What is required -> For the listing below, report all lines that hold the word "width".

Data supplied ->
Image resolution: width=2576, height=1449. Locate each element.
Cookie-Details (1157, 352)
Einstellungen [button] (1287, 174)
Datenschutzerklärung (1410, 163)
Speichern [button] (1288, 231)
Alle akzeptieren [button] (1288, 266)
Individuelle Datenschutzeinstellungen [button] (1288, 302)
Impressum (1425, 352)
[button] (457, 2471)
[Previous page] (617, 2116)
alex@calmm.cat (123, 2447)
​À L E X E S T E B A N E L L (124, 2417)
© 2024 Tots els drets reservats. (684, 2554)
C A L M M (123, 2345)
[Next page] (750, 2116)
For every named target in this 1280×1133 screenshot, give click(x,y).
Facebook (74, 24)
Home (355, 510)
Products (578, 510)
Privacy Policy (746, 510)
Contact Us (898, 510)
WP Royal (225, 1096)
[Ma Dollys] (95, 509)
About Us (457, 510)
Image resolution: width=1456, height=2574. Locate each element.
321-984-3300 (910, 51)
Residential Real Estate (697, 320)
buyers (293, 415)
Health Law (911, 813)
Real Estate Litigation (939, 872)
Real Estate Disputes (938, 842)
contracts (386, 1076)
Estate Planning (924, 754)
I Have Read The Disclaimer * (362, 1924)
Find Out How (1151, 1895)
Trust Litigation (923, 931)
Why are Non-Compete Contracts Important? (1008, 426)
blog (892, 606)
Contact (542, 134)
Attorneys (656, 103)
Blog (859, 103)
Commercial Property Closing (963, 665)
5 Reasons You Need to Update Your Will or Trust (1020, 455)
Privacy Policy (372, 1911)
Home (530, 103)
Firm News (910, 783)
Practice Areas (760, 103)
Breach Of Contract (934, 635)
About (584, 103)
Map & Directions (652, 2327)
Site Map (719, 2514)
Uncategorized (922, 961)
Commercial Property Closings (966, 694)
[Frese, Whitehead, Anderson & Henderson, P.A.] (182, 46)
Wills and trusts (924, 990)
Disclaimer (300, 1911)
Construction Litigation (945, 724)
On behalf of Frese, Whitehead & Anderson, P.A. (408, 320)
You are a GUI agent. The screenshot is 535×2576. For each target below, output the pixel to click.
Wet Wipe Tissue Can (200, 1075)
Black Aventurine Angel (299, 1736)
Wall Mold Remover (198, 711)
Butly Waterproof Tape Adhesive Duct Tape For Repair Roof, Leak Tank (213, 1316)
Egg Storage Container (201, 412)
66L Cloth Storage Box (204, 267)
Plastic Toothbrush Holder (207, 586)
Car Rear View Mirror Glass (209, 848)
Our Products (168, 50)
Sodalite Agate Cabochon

Your response ->
Image resolution: width=2576, height=1449. Locate each element.
Image resolution: width=1456, height=2574. Locate each element.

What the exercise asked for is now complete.